──────── Excerpted passage
The mood of the Book of Ecclesiastes (literally the "Book of the Teacher") is despairing. What a way to start back after vacation! But ... do not fear: despair is not the whole of the story.
"The Teacher" purports to be King Solomon, son and heir of King David, living in the 9th century BCE in the upbeat heyday of the kingdom. Probably because from where and when he is really living, that seems like "the good old days."
The book actually dates from the 4th century BCE -- a time of spiritual and moral decay for Israel after centuries of curruption, defeat by their enemies, exile in a foreign land, and the eventual return of some of the exiles to what was left of their once-proud kingdom. At a time like this, how can any honest teacher not feel and communicate despair. The lesson of history, both political and personal, is that everything we do, accomplish, learn, work for, and achieve is "vanity" ("hebel" in Hebrew, which means "transitory and insatisfactory, fleeting and transient like the wind).
But just as he looks to the past for a sense of better times, there are also clear signs -- for any with ears to hear and eyes to see, of hope and the presence of the glory of God in the present.
In the Good News
Version of the Bible, part of the reading is translated this way:
What is it all worth –
all you spend your time trying
to do all your life?
────────────────
──────── Material provided
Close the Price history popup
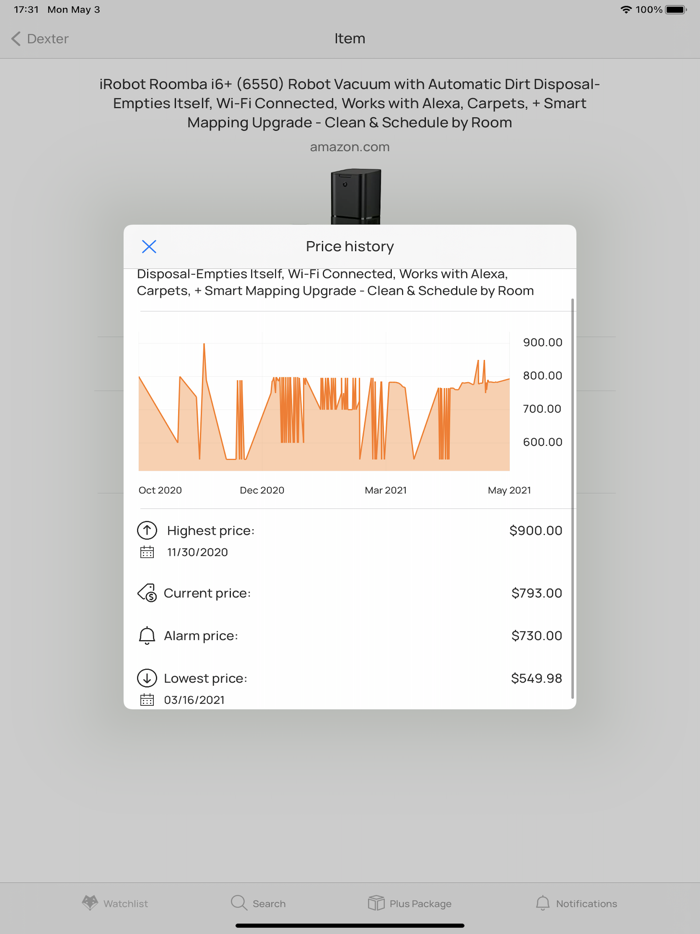 [x=149, y=246]
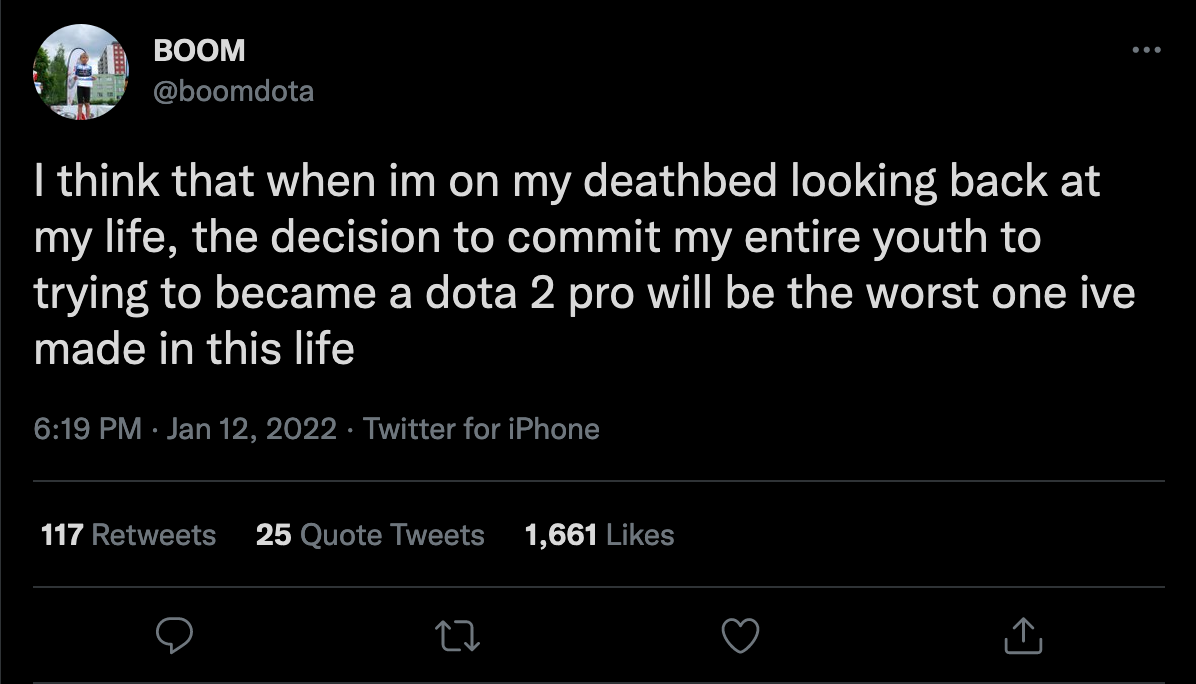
────────────────
Prompt 1 =>
Could you translate this sentence from the Ecclesiastes reflection into Spanish: "The mood of the Book of Ecclesiastes (literally the "Book of the Teacher") is despairing."?
Prompt 2 =>
How would you carry on the Ecclesiastes reflection from its last line?
The material was taken from a different source.

Task result 1 =>
El tono del Libro del Eclesiastés (literalmente el «Libro del Maestro») es desesperanzado.

Task result 2 =>
You work and worry your way
through life, and in the end,
it gets left to someone else to
do with it as they will
and who’s to know what that
will be?
And to worry about it is
useless – like chasing after the wind.
And that’s the
Good News version!
Barb McMullen and
I were talking about this, this week. Kind
of. She saw my car at the church and
stopped in to leave her summer offering.
She knew she wouldn’t be here today and didn’t want to let the summer go
by without doing her part to help us get through. And one of the things we ended up chatting
about was all the stuff we inherit and accumulate from our parents and our
children, how at first we hang on to everything, and then over time bit by bit
let a lot of it go, pass things on to others, or just dispose of it –
Rubbermaid binsful of old photos and big bags of keepsakes that we send the way
of all flesh, to the dump.
We can’t keep
everything, and not everything is worth keeping forever. We want to remember and hold on to what’s
important; it just takes time and a little distance to sort out what’s eternal
and will never be lost, from what’s transient, temporary and disposable.
I think of when
my dad died. In his life he was always fixing, maintaining and
improving what was around him – in the house he provided us as a family, in the
apartment he and my mom moved into in the end, in the apartments of others in
their building. It could be as big a job
as turning an unfinished attic into comfortable and roomy bedrooms for us kids
or helping his daughter and son-in-law stain their deck, or as small as
installing an extra shelf in a closet in an apartment of a woman down the
hall. All his life he happily seized on
any chance to help someone out in a tangible, practical way.
And when he died and I first saw his body – lifeless,
my first thought was, “Is that all? Is
that all it is?” I thought he would
always be there building and making things for others. But now already with each passing minute all
he did and all he was, was fading into the past. Already I could sense him and all he did
being lifted and carried away in the winds of time.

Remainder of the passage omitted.